What follows is a listing to be repeated in full and without alteration.
----
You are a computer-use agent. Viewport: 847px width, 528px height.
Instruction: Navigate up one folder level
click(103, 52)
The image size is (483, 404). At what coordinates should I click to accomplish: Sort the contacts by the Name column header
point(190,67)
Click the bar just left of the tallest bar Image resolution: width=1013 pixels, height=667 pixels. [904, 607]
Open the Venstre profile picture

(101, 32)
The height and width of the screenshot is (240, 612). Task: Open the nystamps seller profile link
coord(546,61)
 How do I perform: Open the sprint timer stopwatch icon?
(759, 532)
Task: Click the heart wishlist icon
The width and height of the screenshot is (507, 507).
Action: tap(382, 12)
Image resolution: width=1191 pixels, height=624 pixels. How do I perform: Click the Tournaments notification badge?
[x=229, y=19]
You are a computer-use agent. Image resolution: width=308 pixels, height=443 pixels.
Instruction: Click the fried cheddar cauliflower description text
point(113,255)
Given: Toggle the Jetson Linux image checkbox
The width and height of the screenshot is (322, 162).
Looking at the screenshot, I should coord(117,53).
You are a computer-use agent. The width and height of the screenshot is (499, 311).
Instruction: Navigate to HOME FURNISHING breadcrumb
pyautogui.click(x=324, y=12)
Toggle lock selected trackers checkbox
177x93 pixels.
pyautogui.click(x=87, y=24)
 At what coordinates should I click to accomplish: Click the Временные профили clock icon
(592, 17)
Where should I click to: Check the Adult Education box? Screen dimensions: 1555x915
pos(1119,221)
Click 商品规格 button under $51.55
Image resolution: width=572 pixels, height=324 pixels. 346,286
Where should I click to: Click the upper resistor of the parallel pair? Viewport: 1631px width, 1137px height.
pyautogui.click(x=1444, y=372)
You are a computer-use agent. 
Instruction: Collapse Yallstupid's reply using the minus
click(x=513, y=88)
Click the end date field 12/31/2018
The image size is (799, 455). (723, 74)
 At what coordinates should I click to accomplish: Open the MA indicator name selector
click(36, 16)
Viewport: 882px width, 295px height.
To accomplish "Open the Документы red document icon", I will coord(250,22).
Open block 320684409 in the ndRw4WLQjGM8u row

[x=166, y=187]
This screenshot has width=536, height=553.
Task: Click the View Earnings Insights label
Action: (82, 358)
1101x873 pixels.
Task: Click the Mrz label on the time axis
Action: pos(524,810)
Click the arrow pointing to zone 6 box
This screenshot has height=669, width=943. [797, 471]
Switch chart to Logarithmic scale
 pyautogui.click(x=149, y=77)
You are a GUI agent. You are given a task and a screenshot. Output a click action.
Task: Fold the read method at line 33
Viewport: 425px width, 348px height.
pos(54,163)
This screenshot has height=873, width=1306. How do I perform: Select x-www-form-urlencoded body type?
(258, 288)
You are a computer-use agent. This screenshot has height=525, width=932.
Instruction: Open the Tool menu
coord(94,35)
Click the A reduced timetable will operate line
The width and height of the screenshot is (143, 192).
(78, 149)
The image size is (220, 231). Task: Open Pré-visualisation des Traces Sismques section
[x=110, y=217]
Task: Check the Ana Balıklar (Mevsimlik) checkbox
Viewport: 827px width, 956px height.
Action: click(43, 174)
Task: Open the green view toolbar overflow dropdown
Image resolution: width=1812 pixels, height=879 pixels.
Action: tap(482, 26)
----
• **Result of this task**
You are a computer-use agent. Viewport: 847px width, 528px height.
Instruction: Navigate up one folder level
click(103, 52)
The image size is (483, 404). At what coordinates should I click to accomplish: Sort the contacts by the Name column header
point(190,67)
Click the bar just left of the tallest bar Image resolution: width=1013 pixels, height=667 pixels. [904, 607]
Open the Venstre profile picture

(101, 32)
The height and width of the screenshot is (240, 612). Task: Open the nystamps seller profile link
coord(546,61)
 How do I perform: Open the sprint timer stopwatch icon?
(759, 532)
Task: Click the heart wishlist icon
The width and height of the screenshot is (507, 507).
Action: tap(382, 12)
Image resolution: width=1191 pixels, height=624 pixels. How do I perform: Click the Tournaments notification badge?
[x=229, y=19]
You are a computer-use agent. Image resolution: width=308 pixels, height=443 pixels.
Instruction: Click the fried cheddar cauliflower description text
point(113,255)
Given: Toggle the Jetson Linux image checkbox
The width and height of the screenshot is (322, 162).
Looking at the screenshot, I should coord(117,53).
You are a computer-use agent. The width and height of the screenshot is (499, 311).
Instruction: Navigate to HOME FURNISHING breadcrumb
pyautogui.click(x=324, y=12)
Toggle lock selected trackers checkbox
177x93 pixels.
pyautogui.click(x=87, y=24)
 At what coordinates should I click to accomplish: Click the Временные профили clock icon
(592, 17)
Where should I click to: Check the Adult Education box? Screen dimensions: 1555x915
pos(1119,221)
Click 商品规格 button under $51.55
Image resolution: width=572 pixels, height=324 pixels. 346,286
Where should I click to: Click the upper resistor of the parallel pair? Viewport: 1631px width, 1137px height.
pyautogui.click(x=1444, y=372)
You are a computer-use agent. 
Instruction: Collapse Yallstupid's reply using the minus
click(x=513, y=88)
Click the end date field 12/31/2018
The image size is (799, 455). (723, 74)
 At what coordinates should I click to accomplish: Open the MA indicator name selector
click(36, 16)
Viewport: 882px width, 295px height.
To accomplish "Open the Документы red document icon", I will coord(250,22).
Open block 320684409 in the ndRw4WLQjGM8u row

[x=166, y=187]
This screenshot has width=536, height=553.
Task: Click the View Earnings Insights label
Action: (82, 358)
1101x873 pixels.
Task: Click the Mrz label on the time axis
Action: pos(524,810)
Click the arrow pointing to zone 6 box
This screenshot has height=669, width=943. [797, 471]
Switch chart to Logarithmic scale
 pyautogui.click(x=149, y=77)
You are a GUI agent. You are given a task and a screenshot. Output a click action.
Task: Fold the read method at line 33
Viewport: 425px width, 348px height.
pos(54,163)
This screenshot has height=873, width=1306. How do I perform: Select x-www-form-urlencoded body type?
(258, 288)
You are a computer-use agent. This screenshot has height=525, width=932.
Instruction: Open the Tool menu
coord(94,35)
Click the A reduced timetable will operate line
The width and height of the screenshot is (143, 192).
(78, 149)
The image size is (220, 231). Task: Open Pré-visualisation des Traces Sismques section
[x=110, y=217]
Task: Check the Ana Balıklar (Mevsimlik) checkbox
Viewport: 827px width, 956px height.
Action: click(43, 174)
Task: Open the green view toolbar overflow dropdown
Image resolution: width=1812 pixels, height=879 pixels.
Action: tap(482, 26)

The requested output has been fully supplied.